§ WHAT IS REQUIRED: Present every line of the records below as a Markdown table with the columns "Row" and "Line", numbering the rows and leaving out blank lines. Omit the pictures from the table.

§ SOURCE MATERIAL:

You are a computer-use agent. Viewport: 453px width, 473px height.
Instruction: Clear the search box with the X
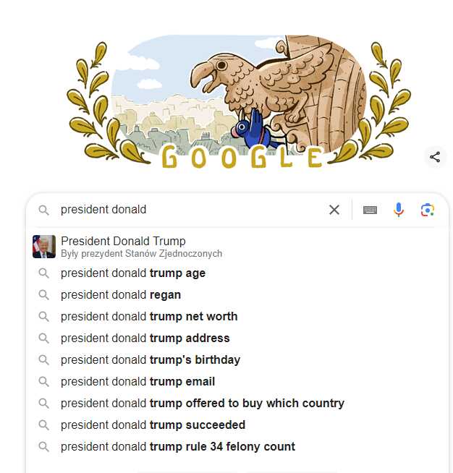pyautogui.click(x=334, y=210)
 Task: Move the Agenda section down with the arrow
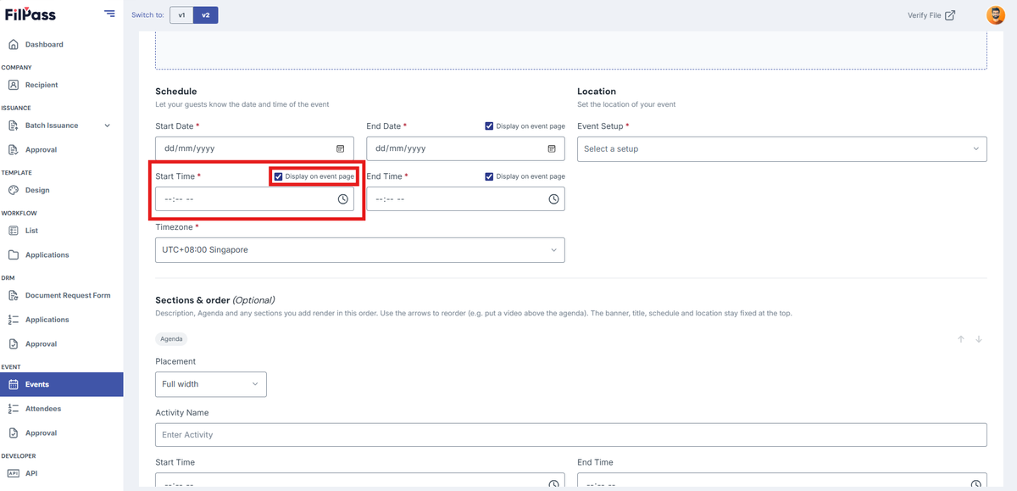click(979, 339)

§ EXERCISE OUTPUT:
| Row | Line |
|---|---|
| 1 | You are a computer-use agent. Viewport: 453px width, 473px height. |
| 2 | Instruction: Clear the search box with the X |
| 3 | pyautogui.click(x=334, y=210) |
| 4 |  Task: Move the Agenda section down with the arrow |
| 5 | click(979, 339) |